━━ Supplied material
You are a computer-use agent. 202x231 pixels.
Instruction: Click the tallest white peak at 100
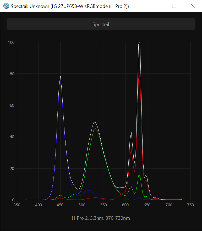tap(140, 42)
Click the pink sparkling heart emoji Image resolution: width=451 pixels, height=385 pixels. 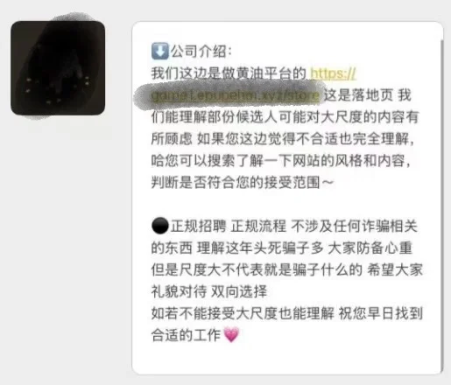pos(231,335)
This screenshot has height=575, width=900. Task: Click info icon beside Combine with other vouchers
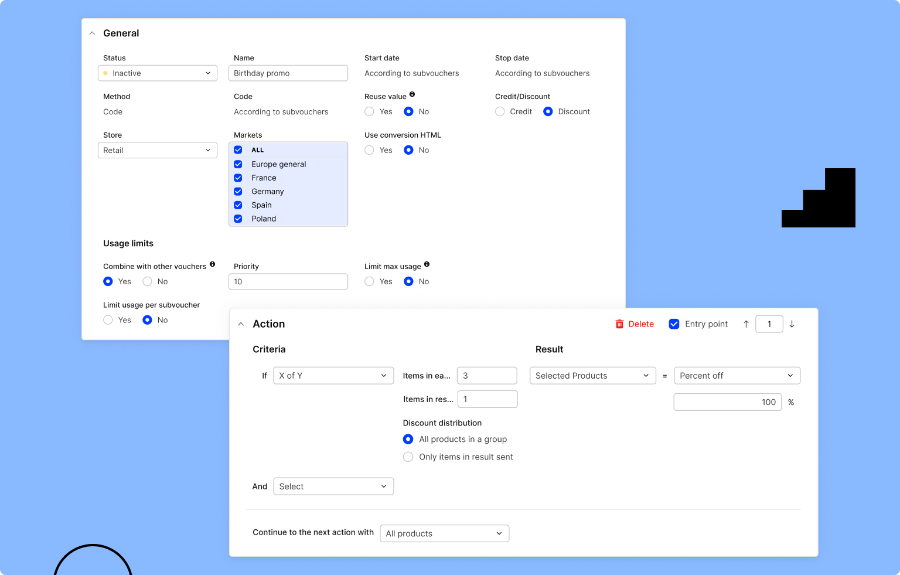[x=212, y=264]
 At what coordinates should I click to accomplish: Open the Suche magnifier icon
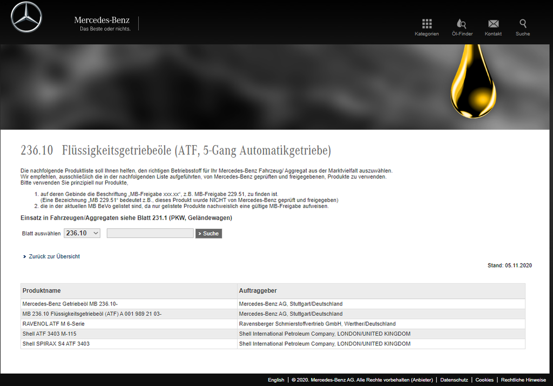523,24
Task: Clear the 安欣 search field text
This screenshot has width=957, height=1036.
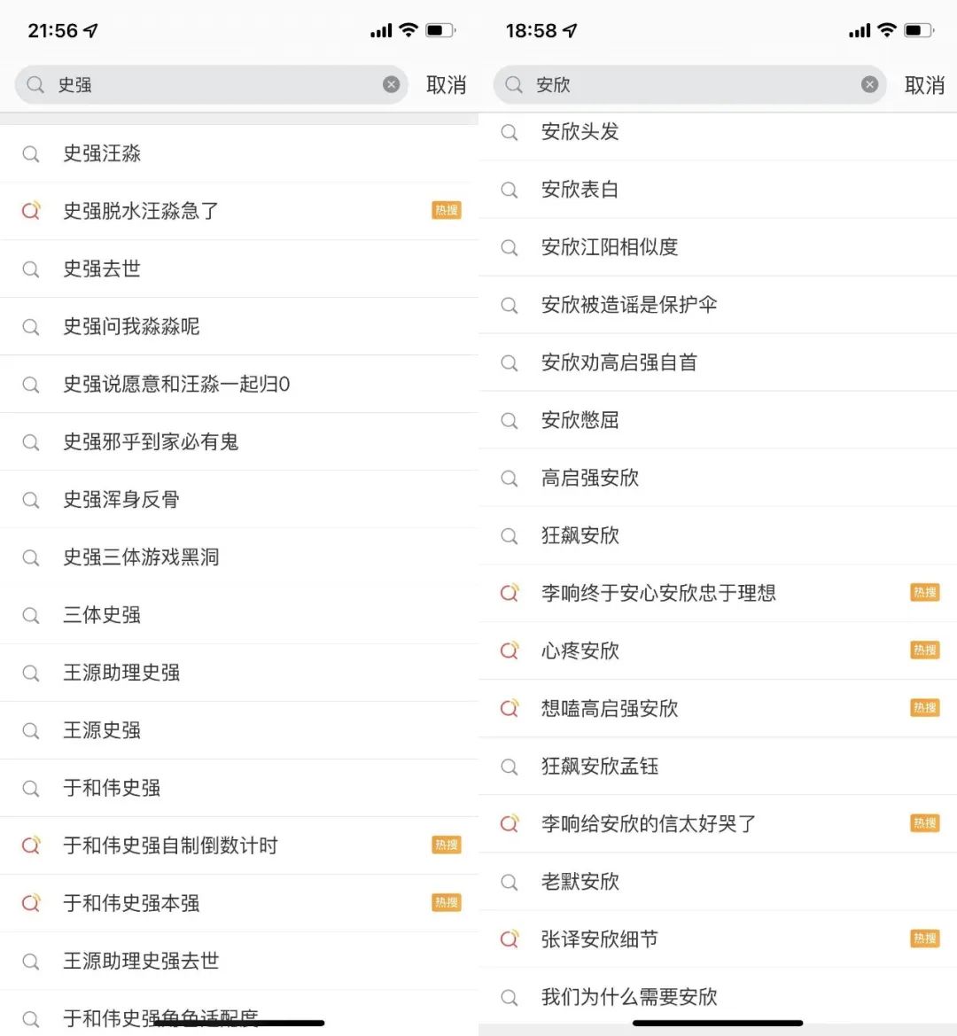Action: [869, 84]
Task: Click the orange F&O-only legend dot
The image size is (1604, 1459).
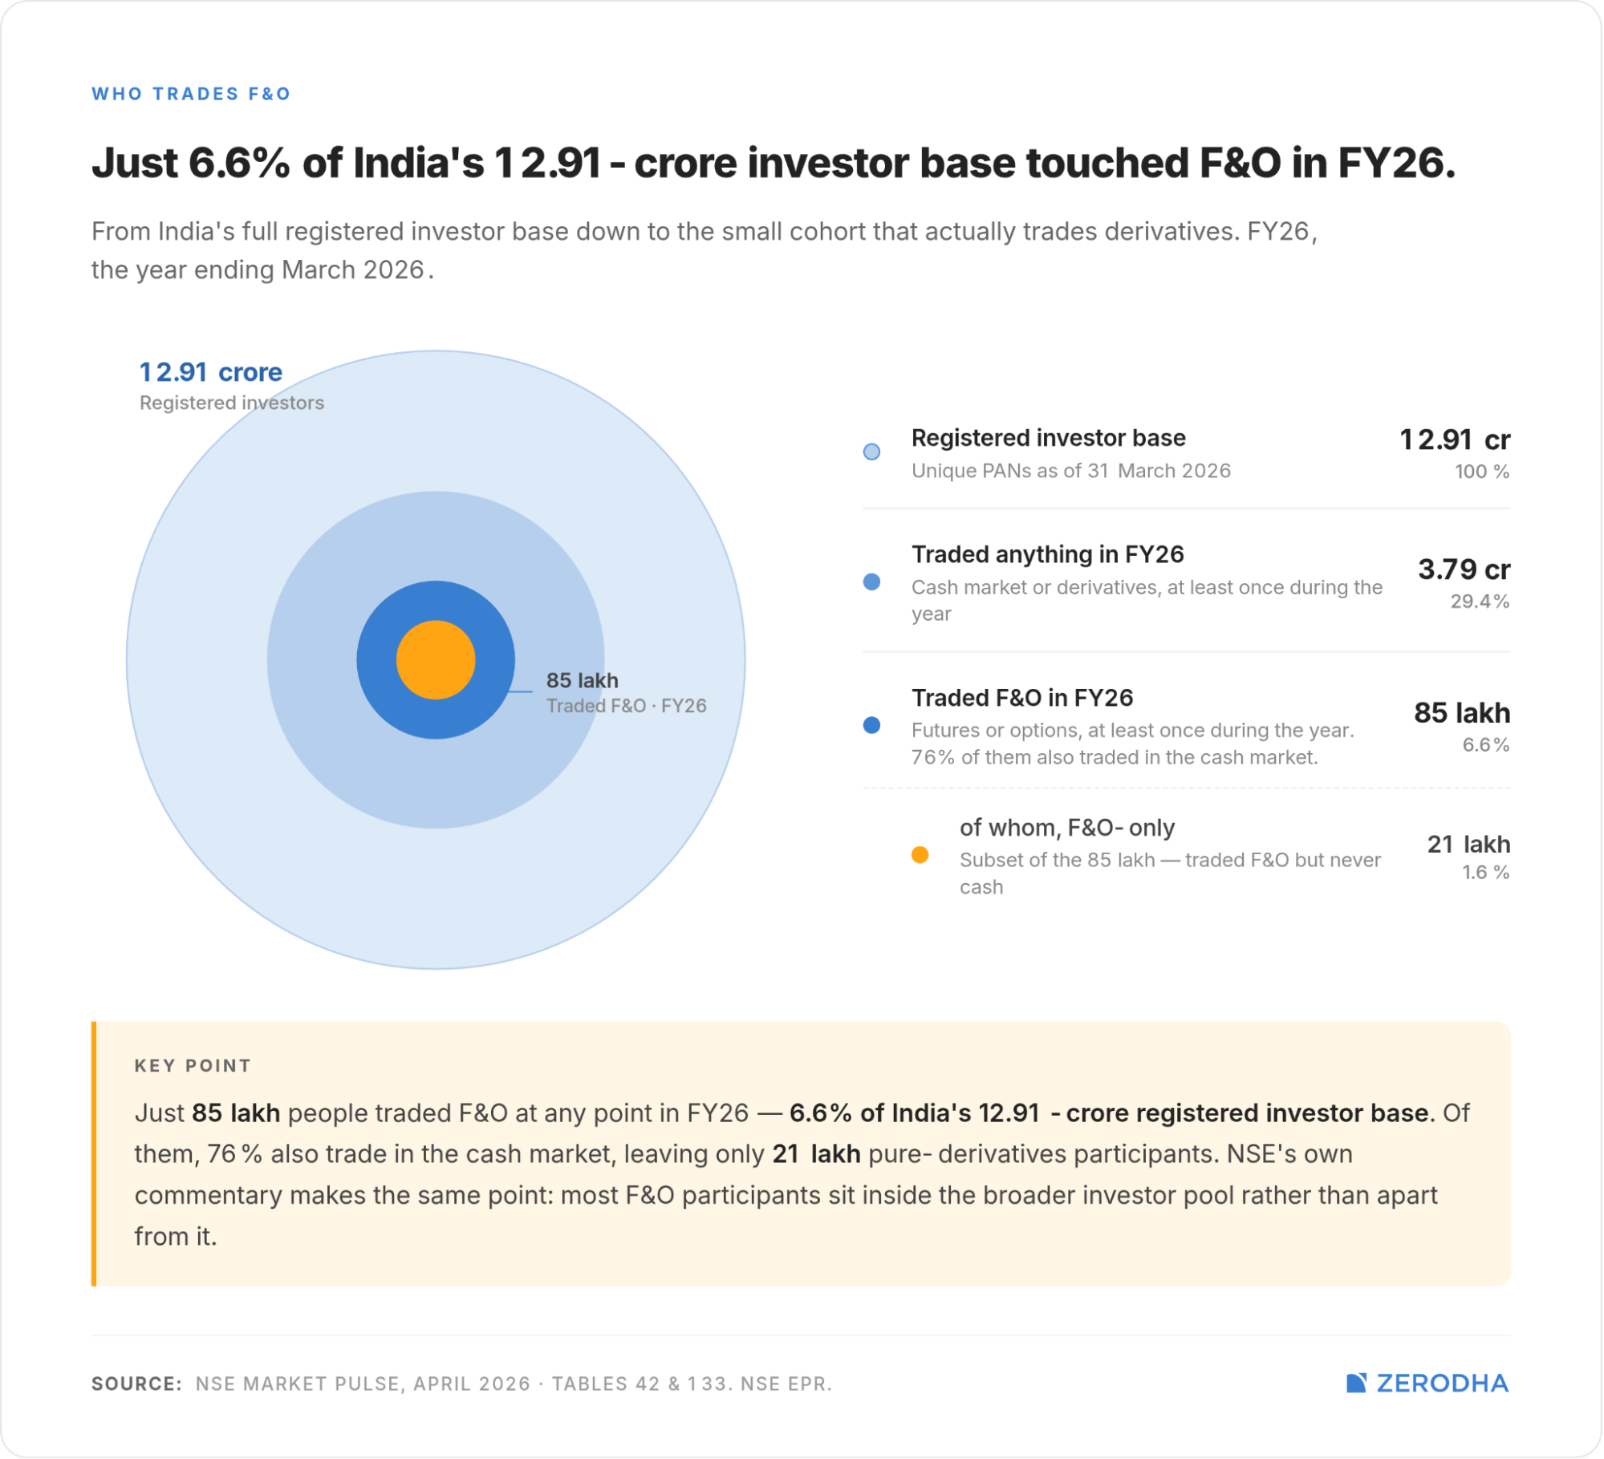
━━━━
Where pictures appear, omit them, and transcribe exactly, with nothing else, the lines from the line with "At what coordinates" through the final line of the records above, both ends included.

== Solution to this problem ==
 At what coordinates should I click to accomplish: Open the Suche magnifier icon
523,24
Task: Clear the 安欣 search field text
This screenshot has width=957, height=1036.
Action: [869, 84]
Task: Click the orange F&O-only legend dot
The image size is (1604, 1459).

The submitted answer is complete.